§ **SELECTED TEXT**:
——————
Oleksandr Ivanovych Muzychko (Ukrainian: Олександр Іванович Музичко, 19 September 1962 – 24 March 2014), nicknamed Sashko Bilyi (Alex White), was a Ukrainian political activist, a member of UNA-UNSO and coordinator of Right Sector in Western Ukraine.

Muzychko had vowed to fight "communists, Jews and Russians for as long as blood flows in my veins."

Biography
Muzychko was born near the Ural Mountains to a Ukrainian father and a Belarusian mother, both deported members of the Ukrainian Insurgent Army.

During the First Chechen War he led the UNA-UNSO "Viking" group. In 1995, Muzychko was convicted of causing grievous bodily harm to an individual. In 1997, he was accused of attempting to kill a member of UNA-UNSO in Kiev. In 1999, Muzychko was sentenced to 3 years in prison for racketeering and kidnapping. In 2009, he was accused in a hostile corporate raid. In 2012, he ran for the Ukrainian parliament in the 153rd electoral district (Rivne) coming sixth.

On 27 February 2014, Muzychko attacked the Prosecutor of the Rivne Oblast in his office and threatened to "slay as a dog" the Minister of Internal Affairs Arsen Avakov. On 28 February 2014, criminal proceedings were opened against him.

On 7 March 2014, ITAR-TASS reported that he was wanted by Russian authorities for war atrocities. On 11 March 2014, Russian State Duma opposition leader Valery Rashkin urged Russian special services to "follow Mossad examples" and assassinate Right Sector leaders Dmytro Yarosh and Muzychko.
——————
§ **STORED DATA**:
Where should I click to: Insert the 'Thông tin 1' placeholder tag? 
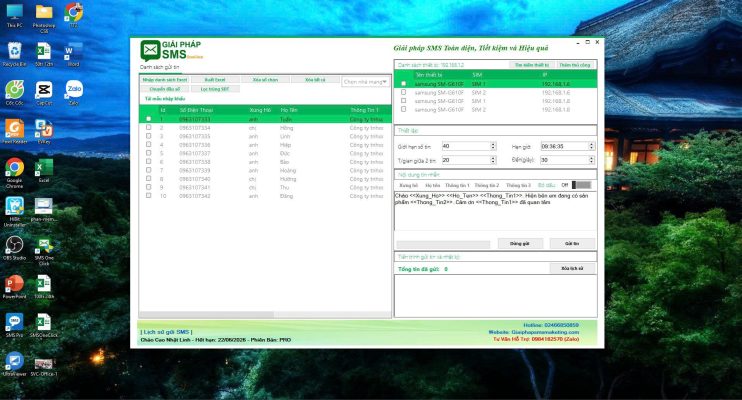click(x=457, y=185)
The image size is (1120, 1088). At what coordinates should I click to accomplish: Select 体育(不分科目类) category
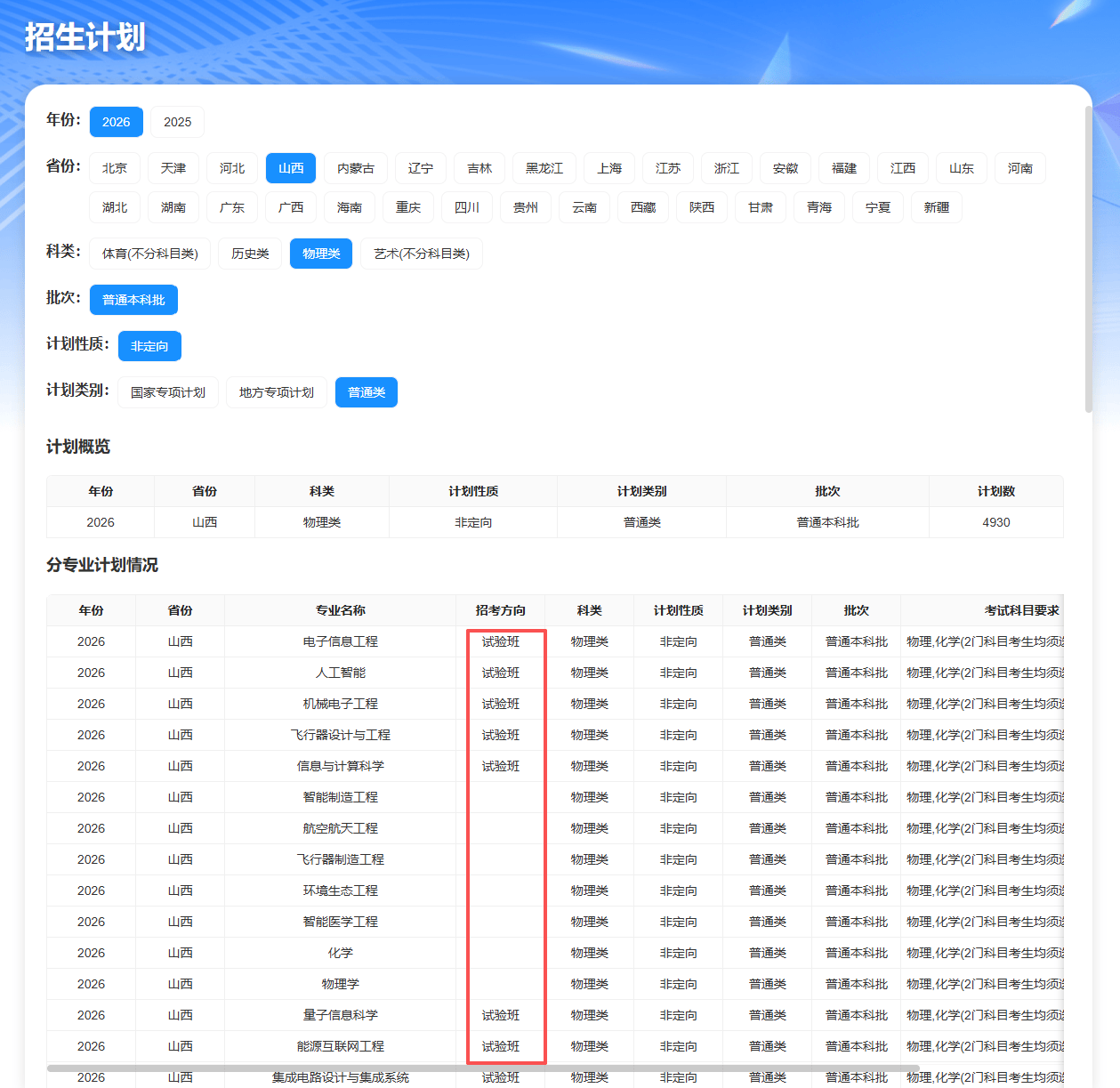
——————
§ **AIM**: From the biography of Oleksandr Muzychko, reproduce the passage starting with "Muzychko had vowed" and going on through "Ukrainian Insurgent Army.", word for word.

§ **TASK SOLUTION**:
Muzychko had vowed to fight "communists, Jews and Russians for as long as blood flows in my veins."

Biography
Muzychko was born near the Ural Mountains to a Ukrainian father and a Belarusian mother, both deported members of the Ukrainian Insurgent Army.